Open Pull Requests by File

Ever wonder which open pull requests have modified your favorite module/file? Wonder no more!

Here’s a silly little repo to create the JSON of all the open pull requests and then get their related files:

edit: I added a text file to the repo so it’s easier to see the current results instead of running it all yourself.
https://github.com/csabella/pulls/blob/master/files_to_pull_requests.txt

I’m sure something better already exists, but I had an itch to scratch, so I created this. I thought someone else might find it interesting. :slight_smile:

FYI, the JSON is 25MB because I decided to just dump everything I looked at.

8 Likes

This is INCREDIBLY useful. This should be a GitHub feature! Until then, I wonder if it can be added to the automated GitHub workflow as a bot or something?!

Thanks @scotchka! I’m glad you find it useful. :slight_smile:

It would obviously need work before it would be ready for prime time, but if there’s interest, it’s something I can take a look at. I would envision that a usable product would gather the data asynchronously and probably display the results as a dashboard of graphs instead of just pretty-printed. As I said, I hadn’t really researched if something already existed before I did this because it gave me a chance to play with the GitHub API a little.

I took a glance at the GitHub API docs, and it seems like a webhook could be a convenient way to keep the open PR data in sync with the repo:

Pinging @Mariatta, in case she has inputs here. =)

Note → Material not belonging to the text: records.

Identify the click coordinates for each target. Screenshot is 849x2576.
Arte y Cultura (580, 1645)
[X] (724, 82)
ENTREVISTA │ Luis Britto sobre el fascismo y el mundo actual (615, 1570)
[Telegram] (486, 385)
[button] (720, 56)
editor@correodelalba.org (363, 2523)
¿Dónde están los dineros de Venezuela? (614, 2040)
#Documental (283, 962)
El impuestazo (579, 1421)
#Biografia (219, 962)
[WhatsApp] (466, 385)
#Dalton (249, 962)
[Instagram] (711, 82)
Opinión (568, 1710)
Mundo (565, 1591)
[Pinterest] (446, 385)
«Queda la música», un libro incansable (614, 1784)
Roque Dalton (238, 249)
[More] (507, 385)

Depends how long this takes to run :slight_smile: and how many API calls (are we going to reach the rate limit if doing this on demand as webhook?)

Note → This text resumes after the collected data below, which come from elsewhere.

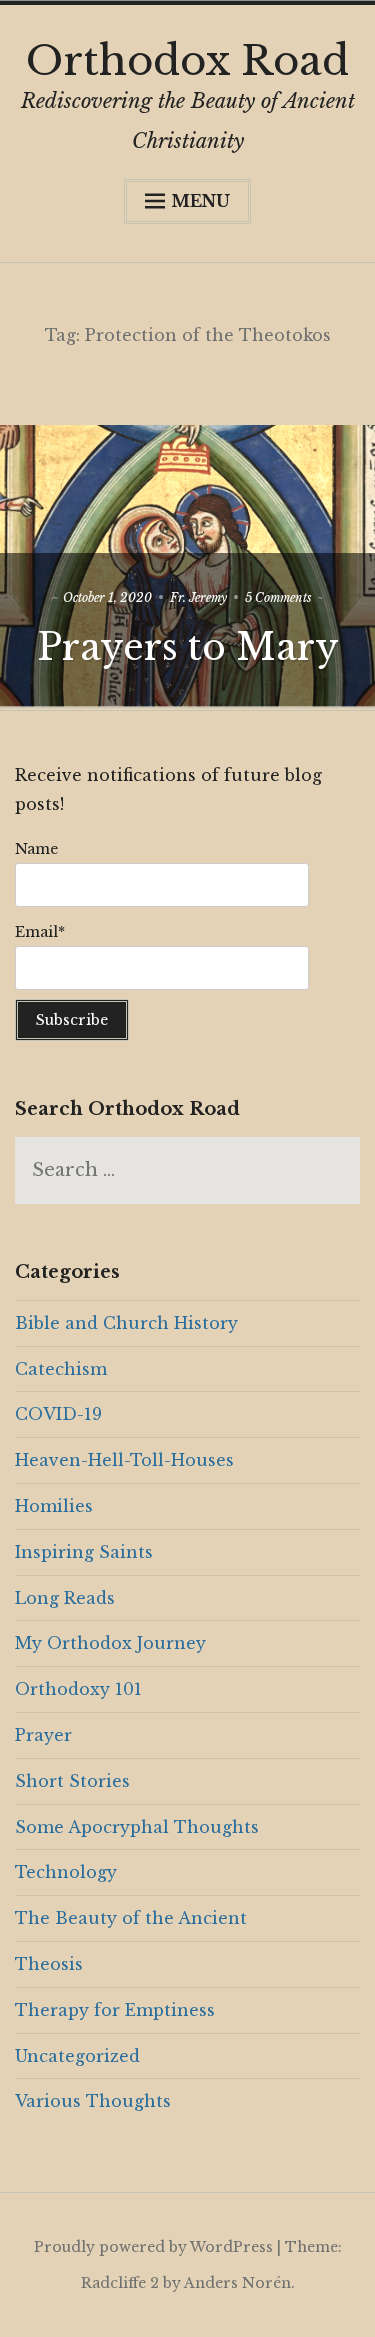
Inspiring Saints (84, 1552)
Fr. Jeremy (198, 597)
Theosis (49, 1964)
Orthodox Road (187, 61)
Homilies (54, 1506)
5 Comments (278, 597)
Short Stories (72, 1781)
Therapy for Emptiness (115, 2010)
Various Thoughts (93, 2101)
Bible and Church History (126, 1323)
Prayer (43, 1735)
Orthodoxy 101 (78, 1689)
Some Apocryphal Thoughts (137, 1827)
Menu (200, 201)
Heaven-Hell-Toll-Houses (124, 1460)
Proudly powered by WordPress (153, 2247)
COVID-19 (58, 1414)
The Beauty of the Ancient (131, 1918)
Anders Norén (237, 2283)
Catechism (61, 1369)
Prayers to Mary (188, 647)
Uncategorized (77, 2056)
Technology (66, 1872)
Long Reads (65, 1598)
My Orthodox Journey (110, 1643)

If there is no concern with ratelimit, webhook definitely will work. We’ll want it hosted in Heroku, and use celery or similar library as a background task. The catch is celery is not compatible with Python 3.7 yet, that’ll come in celery 5.0.

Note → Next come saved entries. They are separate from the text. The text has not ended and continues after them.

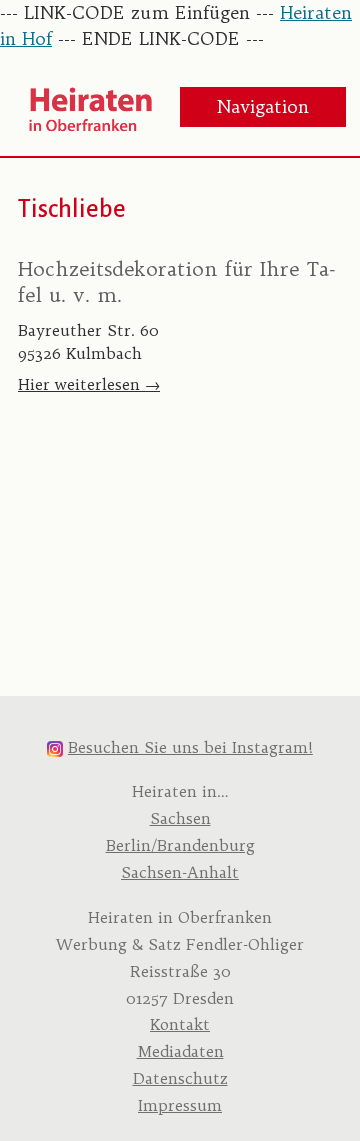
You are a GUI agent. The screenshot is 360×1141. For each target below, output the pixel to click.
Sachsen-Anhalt (180, 872)
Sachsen (180, 818)
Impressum (180, 1105)
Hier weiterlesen (89, 384)
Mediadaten (180, 1051)
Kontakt (180, 1024)
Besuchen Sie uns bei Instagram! (190, 747)
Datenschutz (180, 1078)
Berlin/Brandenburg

It can also work as a cron job, running it periodically every hour or so. This way we probably don’t need to worry about rate limiting.

I agree with @Mariatta that this would probably be better as a cron job than a webhook. When I created it, it was more to see what was already out there instead of getting up to the minute information for newly added PRs. I think running it once a day or even once a week would be sufficient, based on my original intent.

However, this was a fun script and not an idea that had any actual design. Taking that into consideration, the method used and frequency for grabbing the data is certainly something that can be looked at. If a base dataset is created (with existing PRs), then each touch on a PR would probably one result in one additional GitHub API call, so it probably wouldn’t have much of an impact on the ratelimit.